Istruzioni esercizio:
A: Secondo il testo sui neoconservatori, perché l'Economist preferirebbe chiamare questo gruppo "neo radicale"? Spiegalo in una o tre frasi.
B: Nel testo sui neoconservatori, chi ha coniato l'espressione "neoconservative"?
C: Trascrivi dal testo sui neoconservatori il passo che va da "pubblicato da Foreign" fino a "del Mondo. ndr)" compreso.

Testo estratto:
--

Siccome
in altri articoli si
è
parlato, magari solo accennato, dei neo conservatori
che provengono dalla sinistra trozkista, per
fare un minimo di chiarezza
riprendiamo
questo articolo del 2002 (venti anni fa) dal Blog
di Christian Rocca dal titolo
I
NEOCON, RIVOLUZIONARI NATI DALLA SINISTRA NEWYORCHESE
che
spiega chi
sono e come è avvenuta la metamorfosi.
***
New
York. Scrive il New
Yorker
che uno degli effetti collaterali della guerra in Iraq sia stato lo
sdoganamento della parola "neoconservative", espressione
coniata dall’intellettuale newyorchese Irving Kristol un bel po’
di anni fa. Con il suo consueto snobismo radical chic, il New
Yorker
ha colto nel segno anche perché "neoconservative" non pare
la definizione migliore per il piccolo, piccolissimo, gruppo di
intellettuali, giornalisti e politici più chiacchierato del momento.
Quella Spectre di falchi repubblicani che in Italia viene descritta
né più né meno come una setta di fanatici piduisti, secondo
l’Economist
sarebbe meglio chiamarla "neo radicale", perché i teorici
delle azioni preventive e dell’esportazione della libertà in Medio
Oriente vogliono cambiare il mondo, pensano sia possibile farlo e non
si rassegnano allo status quo. Sono idealisti e rivoluzionari, come
ha riconosciuto Daniel Cohn Bendit in un forum con Richard Perle
(membro dell’amministrazione
Bush)
pubblicato da Foreign
Police
(qui
è
Foreign
Policy
del CFR ma Foreign Police fa
venire in mente
Polizia per l’Estero. Quello
che poi sono stati gli USA sotto il controllo di costoro, Poliziotti
del Mondo. ndr)
e dal Foglio.

--

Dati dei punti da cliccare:

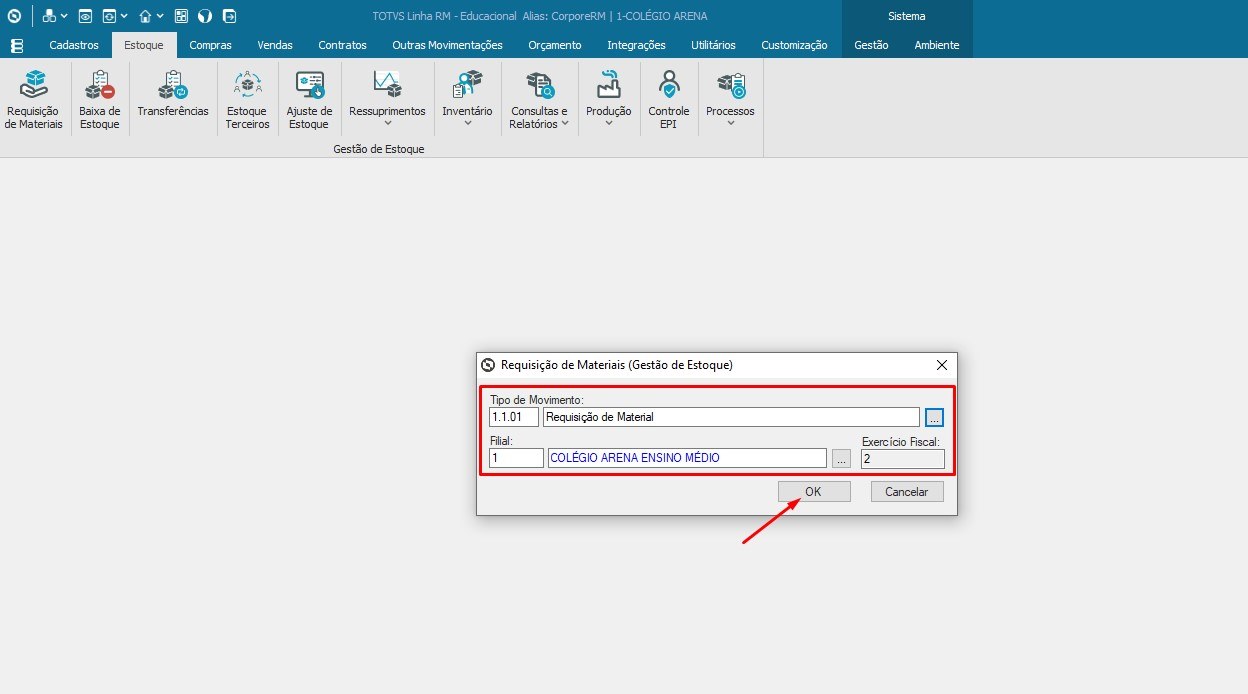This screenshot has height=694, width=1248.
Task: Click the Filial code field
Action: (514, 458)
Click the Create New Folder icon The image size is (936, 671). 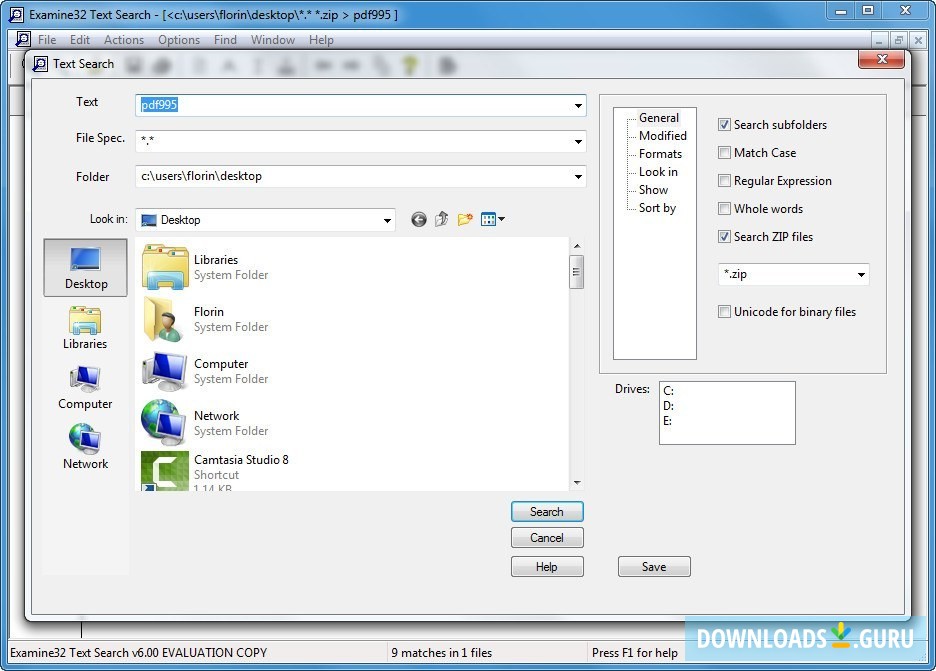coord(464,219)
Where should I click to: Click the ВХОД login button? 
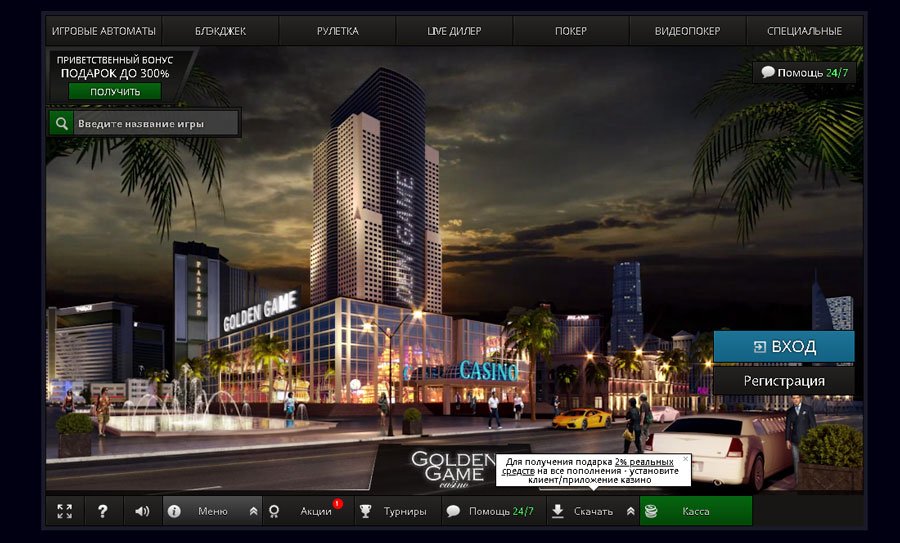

--

Risposte in ordine:
A: Perché i teorici delle azioni preventive e dell'esportazione della libertà in Medio Oriente vogliono cambiare il mondo, pensano che sia possibile farlo e non si rassegnano allo status quo.

B: L'intellettuale newyorchese Irving Kristol.

C:
pubblicato da Foreign
Police
(qui
è
Foreign
Policy
del CFR ma Foreign Police fa
venire in mente
Polizia per l’Estero. Quello
che poi sono stati gli USA sotto il controllo di costoro, Poliziotti
del Mondo. ndr)